Sprint Nextel CEO Dan Hesse took a $3.25 million pay cut earlier this month, as penance for orchestrating the company’s pricey iPhone deal with Apple. Has outcry over the agreement — which will cost Sprint an estimated $15.5 billion over the next four years — soured him on it?
Not at all.
“We’re very happy with it,” Hesse said of Sprint’s deal with Apple, during the company’s annual shareholders meeting Tuesday. “Carrying the iPhone will be quite profitable.”
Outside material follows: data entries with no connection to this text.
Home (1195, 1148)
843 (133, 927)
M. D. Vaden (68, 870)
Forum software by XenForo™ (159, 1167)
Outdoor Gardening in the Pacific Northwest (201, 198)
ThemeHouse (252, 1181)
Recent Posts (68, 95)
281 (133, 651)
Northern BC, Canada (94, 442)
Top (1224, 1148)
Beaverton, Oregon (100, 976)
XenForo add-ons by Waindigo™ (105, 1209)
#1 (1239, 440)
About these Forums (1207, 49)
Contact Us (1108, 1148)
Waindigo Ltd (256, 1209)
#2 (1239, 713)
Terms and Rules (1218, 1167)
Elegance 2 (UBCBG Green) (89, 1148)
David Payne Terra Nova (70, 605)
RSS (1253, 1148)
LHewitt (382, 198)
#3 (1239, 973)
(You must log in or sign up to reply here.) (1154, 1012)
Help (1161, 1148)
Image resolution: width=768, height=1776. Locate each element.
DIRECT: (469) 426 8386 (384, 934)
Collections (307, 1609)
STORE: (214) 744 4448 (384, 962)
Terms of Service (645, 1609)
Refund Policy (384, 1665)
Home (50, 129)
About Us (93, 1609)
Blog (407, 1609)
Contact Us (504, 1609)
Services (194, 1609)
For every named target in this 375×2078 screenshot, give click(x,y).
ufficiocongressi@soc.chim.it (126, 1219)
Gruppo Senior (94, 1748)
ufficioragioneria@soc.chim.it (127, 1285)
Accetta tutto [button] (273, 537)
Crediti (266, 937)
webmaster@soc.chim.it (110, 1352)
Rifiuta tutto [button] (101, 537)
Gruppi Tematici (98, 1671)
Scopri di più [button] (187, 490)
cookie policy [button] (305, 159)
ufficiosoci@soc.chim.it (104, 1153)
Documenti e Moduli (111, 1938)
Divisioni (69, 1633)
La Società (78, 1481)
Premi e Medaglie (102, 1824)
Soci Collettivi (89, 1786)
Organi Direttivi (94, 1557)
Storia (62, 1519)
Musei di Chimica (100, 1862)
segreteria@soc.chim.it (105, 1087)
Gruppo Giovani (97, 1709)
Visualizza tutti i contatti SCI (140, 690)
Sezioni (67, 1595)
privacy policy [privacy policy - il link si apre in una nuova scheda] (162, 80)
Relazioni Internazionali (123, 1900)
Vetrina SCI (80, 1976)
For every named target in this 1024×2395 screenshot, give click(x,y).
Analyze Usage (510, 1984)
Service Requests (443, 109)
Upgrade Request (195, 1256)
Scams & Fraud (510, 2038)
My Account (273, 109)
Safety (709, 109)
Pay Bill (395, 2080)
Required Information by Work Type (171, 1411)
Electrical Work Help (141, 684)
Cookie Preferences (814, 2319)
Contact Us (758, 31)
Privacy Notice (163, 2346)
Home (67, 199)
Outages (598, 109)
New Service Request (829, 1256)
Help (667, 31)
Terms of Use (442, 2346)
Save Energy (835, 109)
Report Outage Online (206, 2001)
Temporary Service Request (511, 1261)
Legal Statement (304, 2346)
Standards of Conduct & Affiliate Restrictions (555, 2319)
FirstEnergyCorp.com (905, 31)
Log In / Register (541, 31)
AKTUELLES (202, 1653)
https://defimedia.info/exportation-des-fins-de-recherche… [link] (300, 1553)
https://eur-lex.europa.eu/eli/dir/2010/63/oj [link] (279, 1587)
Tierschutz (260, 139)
But not for a few years, at least.
By its own admission, Sprint won’t profit from the device until 2015. But according to Hesse, who was reelected to Sprint’s board during Tuesday’s proceedings, that initial heavy upfront investment in the iPhone is worthwhile because it will slow subscriber turnover and create a new segment of higher-value subscribers.
“We believe in the long term,” Hesse said. “And over time we will make more money on iPhone customers than we will on other customers.”
And there, it would seem, Hesse does have a point. Sprint sold 1.5 million iPhones in its first quarter, with about 44 percent of them going to new customers. And those sales helped spike Sprint’s average revenue per user 6.9 percent, the largest year-over-year increase ever charted in that metric in the U.S.